EXTRACTED MATERIAL: Begin

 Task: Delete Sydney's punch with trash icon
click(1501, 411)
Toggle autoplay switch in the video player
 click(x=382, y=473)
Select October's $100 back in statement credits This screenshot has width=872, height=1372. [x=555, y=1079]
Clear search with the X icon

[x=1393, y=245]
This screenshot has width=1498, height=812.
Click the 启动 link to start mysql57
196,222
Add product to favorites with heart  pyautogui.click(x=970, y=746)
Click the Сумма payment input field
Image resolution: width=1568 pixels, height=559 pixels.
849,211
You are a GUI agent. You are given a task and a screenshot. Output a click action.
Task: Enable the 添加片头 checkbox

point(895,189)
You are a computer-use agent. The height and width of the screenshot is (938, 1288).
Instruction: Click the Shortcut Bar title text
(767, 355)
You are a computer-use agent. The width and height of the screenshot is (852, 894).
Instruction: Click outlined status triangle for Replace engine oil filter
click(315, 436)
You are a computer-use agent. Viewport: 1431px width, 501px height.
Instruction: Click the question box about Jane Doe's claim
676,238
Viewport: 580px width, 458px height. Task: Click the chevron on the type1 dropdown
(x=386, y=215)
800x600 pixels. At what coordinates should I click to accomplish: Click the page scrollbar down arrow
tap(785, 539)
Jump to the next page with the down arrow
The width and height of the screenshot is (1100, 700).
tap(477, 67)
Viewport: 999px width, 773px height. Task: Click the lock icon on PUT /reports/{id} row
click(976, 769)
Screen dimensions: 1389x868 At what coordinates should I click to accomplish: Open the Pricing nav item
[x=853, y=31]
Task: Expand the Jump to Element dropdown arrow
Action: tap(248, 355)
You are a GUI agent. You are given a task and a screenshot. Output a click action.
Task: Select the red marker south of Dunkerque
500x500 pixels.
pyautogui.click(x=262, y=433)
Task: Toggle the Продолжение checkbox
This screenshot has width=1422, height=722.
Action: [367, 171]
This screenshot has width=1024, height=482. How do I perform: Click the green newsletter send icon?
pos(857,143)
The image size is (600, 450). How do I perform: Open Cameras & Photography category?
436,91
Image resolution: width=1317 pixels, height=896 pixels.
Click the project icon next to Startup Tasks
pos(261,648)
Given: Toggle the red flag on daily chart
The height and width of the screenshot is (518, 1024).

EXTRACTED MATERIAL: End

• [ASSIGNMENT]
Would you transcribe every entry exactly, leaving nothing out?

• [PROBLEM SOLUTION]
 Task: Delete Sydney's punch with trash icon
click(1501, 411)
Toggle autoplay switch in the video player
 click(x=382, y=473)
Select October's $100 back in statement credits This screenshot has width=872, height=1372. [x=555, y=1079]
Clear search with the X icon

[x=1393, y=245]
This screenshot has width=1498, height=812.
Click the 启动 link to start mysql57
196,222
Add product to favorites with heart  pyautogui.click(x=970, y=746)
Click the Сумма payment input field
Image resolution: width=1568 pixels, height=559 pixels.
849,211
You are a GUI agent. You are given a task and a screenshot. Output a click action.
Task: Enable the 添加片头 checkbox

point(895,189)
You are a computer-use agent. The height and width of the screenshot is (938, 1288).
Instruction: Click the Shortcut Bar title text
(767, 355)
You are a computer-use agent. The width and height of the screenshot is (852, 894).
Instruction: Click outlined status triangle for Replace engine oil filter
click(315, 436)
You are a computer-use agent. Viewport: 1431px width, 501px height.
Instruction: Click the question box about Jane Doe's claim
676,238
Viewport: 580px width, 458px height. Task: Click the chevron on the type1 dropdown
(x=386, y=215)
800x600 pixels. At what coordinates should I click to accomplish: Click the page scrollbar down arrow
tap(785, 539)
Jump to the next page with the down arrow
The width and height of the screenshot is (1100, 700).
tap(477, 67)
Viewport: 999px width, 773px height. Task: Click the lock icon on PUT /reports/{id} row
click(976, 769)
Screen dimensions: 1389x868 At what coordinates should I click to accomplish: Open the Pricing nav item
[x=853, y=31]
Task: Expand the Jump to Element dropdown arrow
Action: tap(248, 355)
You are a GUI agent. You are given a task and a screenshot. Output a click action.
Task: Select the red marker south of Dunkerque
500x500 pixels.
pyautogui.click(x=262, y=433)
Task: Toggle the Продолжение checkbox
This screenshot has width=1422, height=722.
Action: [367, 171]
This screenshot has width=1024, height=482. How do I perform: Click the green newsletter send icon?
pos(857,143)
The image size is (600, 450). How do I perform: Open Cameras & Photography category?
436,91
Image resolution: width=1317 pixels, height=896 pixels.
Click the project icon next to Startup Tasks
pos(261,648)
Given: Toggle the red flag on daily chart
The height and width of the screenshot is (518, 1024).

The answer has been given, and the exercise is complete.